Local use - Local governments may make similar uses of highway finance data.
Effectiveness and Efficiency - FHWA also has a highway finance program
objective that reflects our interest in improving the efficiency and cost
effectiveness of highway finance data collection and reporting. This includes
reducing the information and reporting burden and costs on data providers
at the State and local levels of government, enhancing the value of highway
finance data to our State and local governmental partners, and improving the ways in which new technology can be applied to the collection and reporting of highway finance data.

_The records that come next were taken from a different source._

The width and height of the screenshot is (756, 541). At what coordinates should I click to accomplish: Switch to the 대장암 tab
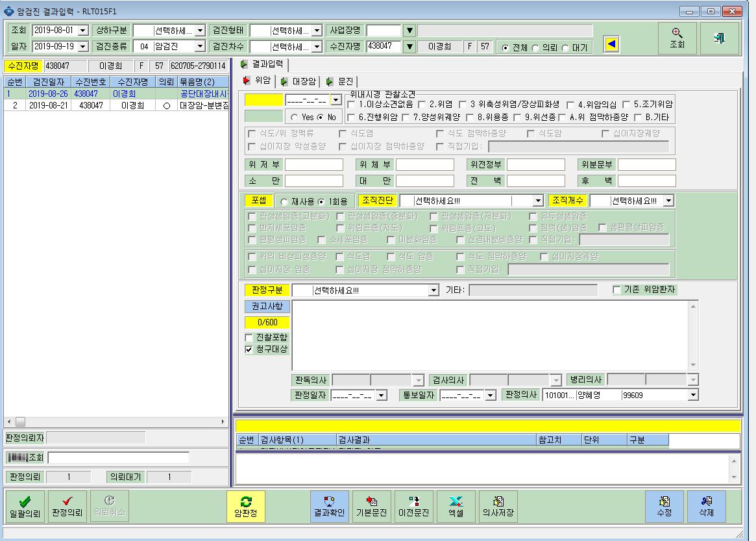click(299, 82)
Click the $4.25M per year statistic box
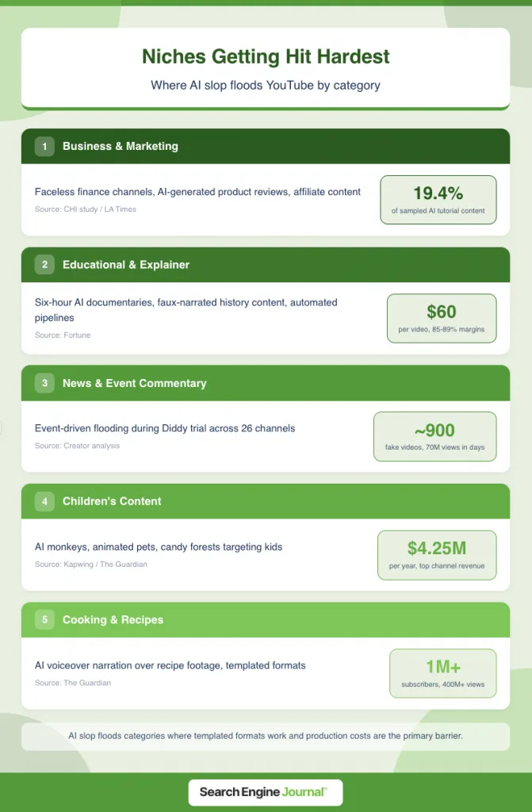Image resolution: width=532 pixels, height=812 pixels. click(437, 554)
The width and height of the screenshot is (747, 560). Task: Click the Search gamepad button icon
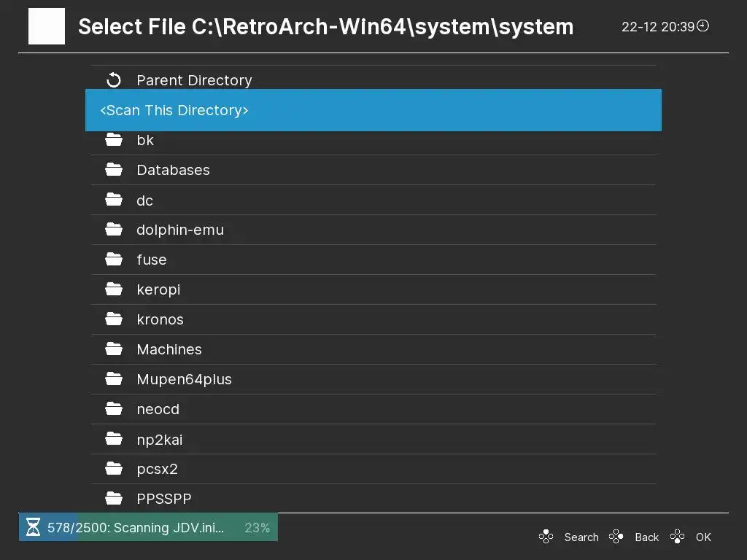tap(546, 537)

The reassessment of Highway Finance Reporting will be a major effort, requiring time and resources. This section lays out a planned approach to the Highway Finance Reassessment as well as an approximate timetable.
Summer 1999 - Autumn 1999 - During this phase, FHWA will refine the highway finance reassessment goals and objectives. Activities may include but are not limited to establishing an FHWA Highway Finance Steering Group, identifying other customers identifying contractor support/financing requirements, developing an overall work-plan and timetable, etc.
Customer Requirements Phase
Autumn 1999 - Winter 2000 - During this phase, FHWA will explore current and anticipated customer requirements. The FHWA Finance Information Advisory Group and other customer groups will be consulted to determine the extent to which their highway finance needs are being currently met and what improvements may be needed. Customers will be segmented by group into key groups--FHWA, other Federal, public (including associations AASHTO, AMPO, etc.) State and local, etc. This will involve outreach. At the end of this phase, customer requirements will be carefully examined in view of overall reassessment objectives.
Data Provider Partner Phase
Winter 2000 - Autumn 2000 - Once customer requirements are known, FHWA will discuss the revised data needs with the data providers. State ability to provide new or different data series will be carefully discussed with the States through this process. The FHWA will carefully consider limitations on State resources during this phase. A national meeting of customers and data providers may be scheduled during this phase. The AASHTO SCOP may be consulted during this phase.
Winter 2001 - Summer 2001- Once changes to the highway finance data series have been identified and agreed to, an implementation phase will begin. This phase will include improvements to FHWA software and analytical packages ("smart" forms). It will also include outreach training to State data providers.